--- START Extract ---

Although an increasing number of organisations have embraced the idea of sustainability in the last decade, why do so many initiatives fail, leading to wasted resources, frustration and cynicism? Why have so few organizations successfully adopted more sustainable policies or practices? And when they do get launched, why do so many efforts plateau after a short time and fail to ascend to the next level of excellence? What process is required to create change within organizations to move them towards sustainability?
Because so few resources are available to answer these questions, Bob Doppelt spent three years researching how the leaders of both private and public organizations that have initiated and sustained significant sustainability programmes designed and approached them. His findings, presented in this hugely readable book, will demystify the sustainability-change process by providing a theoretical framework and a methodology that managers can use to successfully transform their organizations to embrace sustainable development.According to Doppelt, discussions about what to do-which new technologies and policy instruments to apply-have dominated the public dialogue on sustainability. Practitioners place comparatively little emphasis on how organizations can change their internal thought processes, assumptions and ingrained behaviours to embrace new tools and techniques. Organizational and cultural change is the key missing ingredient in the operationalization of sustainable development. Without such change, sustainability efforts usually stall soon after they begin or fail outright.

--- END Extract ---
--- START Extracted entries ---

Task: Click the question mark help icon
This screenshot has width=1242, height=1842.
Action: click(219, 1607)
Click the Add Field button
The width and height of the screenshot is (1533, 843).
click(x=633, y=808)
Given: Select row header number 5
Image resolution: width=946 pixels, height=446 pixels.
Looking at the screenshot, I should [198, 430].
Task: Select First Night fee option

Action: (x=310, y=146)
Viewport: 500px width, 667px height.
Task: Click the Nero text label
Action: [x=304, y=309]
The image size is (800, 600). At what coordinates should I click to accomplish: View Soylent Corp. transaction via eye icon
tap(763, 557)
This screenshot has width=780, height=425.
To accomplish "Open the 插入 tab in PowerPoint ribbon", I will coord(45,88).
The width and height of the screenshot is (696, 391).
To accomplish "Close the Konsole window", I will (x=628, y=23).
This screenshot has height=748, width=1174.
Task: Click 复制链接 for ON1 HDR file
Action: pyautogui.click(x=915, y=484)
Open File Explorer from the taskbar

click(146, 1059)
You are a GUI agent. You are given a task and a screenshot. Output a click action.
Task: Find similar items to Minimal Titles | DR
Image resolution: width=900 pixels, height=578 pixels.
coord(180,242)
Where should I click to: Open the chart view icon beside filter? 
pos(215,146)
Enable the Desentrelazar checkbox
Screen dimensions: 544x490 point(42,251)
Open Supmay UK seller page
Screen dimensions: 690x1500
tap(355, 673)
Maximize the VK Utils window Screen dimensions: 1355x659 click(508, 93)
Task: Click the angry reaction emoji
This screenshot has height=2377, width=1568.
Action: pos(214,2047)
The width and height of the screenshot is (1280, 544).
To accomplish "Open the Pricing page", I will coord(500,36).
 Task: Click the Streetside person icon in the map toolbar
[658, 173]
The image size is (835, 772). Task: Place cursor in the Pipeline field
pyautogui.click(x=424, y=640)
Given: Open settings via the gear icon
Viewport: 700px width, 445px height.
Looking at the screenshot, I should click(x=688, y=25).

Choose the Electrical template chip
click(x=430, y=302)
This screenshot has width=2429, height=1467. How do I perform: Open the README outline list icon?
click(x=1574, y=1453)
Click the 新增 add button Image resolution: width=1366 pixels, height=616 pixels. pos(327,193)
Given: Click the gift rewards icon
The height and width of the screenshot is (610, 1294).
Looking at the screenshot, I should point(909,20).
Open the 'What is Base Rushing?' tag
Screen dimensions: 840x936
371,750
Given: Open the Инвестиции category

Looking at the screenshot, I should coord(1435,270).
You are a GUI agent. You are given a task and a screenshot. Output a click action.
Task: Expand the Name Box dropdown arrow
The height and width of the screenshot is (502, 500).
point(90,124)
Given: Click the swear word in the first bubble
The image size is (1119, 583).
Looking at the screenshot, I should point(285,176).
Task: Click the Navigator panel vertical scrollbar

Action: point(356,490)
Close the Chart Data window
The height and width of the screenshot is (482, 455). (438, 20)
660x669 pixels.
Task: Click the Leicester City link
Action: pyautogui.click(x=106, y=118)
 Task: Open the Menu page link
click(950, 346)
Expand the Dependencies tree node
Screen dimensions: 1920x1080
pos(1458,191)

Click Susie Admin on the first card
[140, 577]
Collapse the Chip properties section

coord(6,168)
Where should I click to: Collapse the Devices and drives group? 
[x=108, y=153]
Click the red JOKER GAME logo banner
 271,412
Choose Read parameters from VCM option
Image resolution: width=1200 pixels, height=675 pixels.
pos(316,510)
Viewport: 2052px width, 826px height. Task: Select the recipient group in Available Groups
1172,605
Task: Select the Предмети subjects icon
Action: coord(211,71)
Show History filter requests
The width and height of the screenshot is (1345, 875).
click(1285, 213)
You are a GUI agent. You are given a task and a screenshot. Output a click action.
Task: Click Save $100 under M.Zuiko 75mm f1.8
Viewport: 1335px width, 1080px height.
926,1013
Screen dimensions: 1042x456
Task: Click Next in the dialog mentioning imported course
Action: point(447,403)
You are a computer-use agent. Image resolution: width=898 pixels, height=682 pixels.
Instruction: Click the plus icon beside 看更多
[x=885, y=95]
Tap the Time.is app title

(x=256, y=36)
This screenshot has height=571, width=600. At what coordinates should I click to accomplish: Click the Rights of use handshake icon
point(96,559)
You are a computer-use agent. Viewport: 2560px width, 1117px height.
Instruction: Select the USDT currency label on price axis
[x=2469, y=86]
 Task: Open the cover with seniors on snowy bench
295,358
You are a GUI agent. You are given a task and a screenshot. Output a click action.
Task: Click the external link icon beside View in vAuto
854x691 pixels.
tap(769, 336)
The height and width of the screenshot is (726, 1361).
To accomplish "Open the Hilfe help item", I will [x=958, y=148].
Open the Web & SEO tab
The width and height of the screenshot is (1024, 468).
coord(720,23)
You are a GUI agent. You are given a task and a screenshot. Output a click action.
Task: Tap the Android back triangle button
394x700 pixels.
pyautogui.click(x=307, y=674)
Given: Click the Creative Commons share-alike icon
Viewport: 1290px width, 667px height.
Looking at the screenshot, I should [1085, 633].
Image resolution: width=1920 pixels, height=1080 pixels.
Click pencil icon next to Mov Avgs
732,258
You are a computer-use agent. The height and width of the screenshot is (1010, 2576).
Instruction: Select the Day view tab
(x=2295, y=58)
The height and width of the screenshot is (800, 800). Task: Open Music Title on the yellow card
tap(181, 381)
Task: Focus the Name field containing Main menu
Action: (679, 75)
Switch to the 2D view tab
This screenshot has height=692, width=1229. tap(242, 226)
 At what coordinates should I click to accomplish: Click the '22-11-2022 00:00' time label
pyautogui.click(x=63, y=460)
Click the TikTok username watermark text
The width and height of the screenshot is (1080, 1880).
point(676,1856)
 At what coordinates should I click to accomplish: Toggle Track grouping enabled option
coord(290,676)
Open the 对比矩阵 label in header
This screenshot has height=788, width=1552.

--- END Extracted entries ---

Can you extend the book description on organizational change for sustainability, picking up after its last sentence?

Task answer
Changing organizational culture requires interventions in two key areas:
First, the governance system of the organization must be altered. A majority of organizations today hold a mechanistic, autocratic view of governance. In contrast, organizations that have made the most progress toward sustainability view all of their internal members, as well as external stakeholders, as vital parts of an interdependent system. In the leading sustainability organizations, these beliefs engender a skilful distribution of information, power and wealth among employees and stakeholders because managers realise that all of the parts of the organizational system must feel valued and be meaningfully involved for these higher purposes to be achieved. Transforming systems of governance to acheive these results requires seven core interventions. Each intervention builds on and reinforces the others. Part II of the book describes these interventions and how the leading organizations employ them to establish an enduring systems approach to change.
The second intervention is leadership. Organizations that develop effective governance systems typically have good leadership. Effective sustainability leaders have the ability to keep their organization focused on achieving its higher mission while simultaneously managing numerous, sometimes contradictory, streams of activity. Savvy leaders can inspire and mobilize employees and stakeholders to embrace change as an exciting opportunity to learn. In the exemplary organizations, this style of leadership pervades not only top management, but also most levels of the enterprise.
Doppelt found that, when an organization has an effective governance system and effective, forward-looking leadership, it is much more likely to be able to marshal the tremendous forces required to transform its culture and successfully adopt sustainability-based thinking, values and behaviours. When an organization lacks an effective governance system or sufficient leadership, its culture will remain static and the adoption of a more sustainable path will be stymied, no matter what type of new technologies are adopted, quality-control tools are used, or consultants are hired.
Crammed with case examples, interviews and checklists on how to move corporate and governmental cultures toward sustainability, the book argues that the key factors that facilitate change consistently appear in the ongoing and successful (but incomplete) efforts Doppelt examined at companies such as Nike, Starbucks, IKEA, Chiquita, Interface, Swisscom and Norm Thompson and in governmental efforts such as those in the Netherlands and Santa Monica in California. For these and other cutting-edge organizations, leading change is a philosophy for success. In fact, in many ways Leading Change toward Sustainability is just a restatement of what their leaders already know and do.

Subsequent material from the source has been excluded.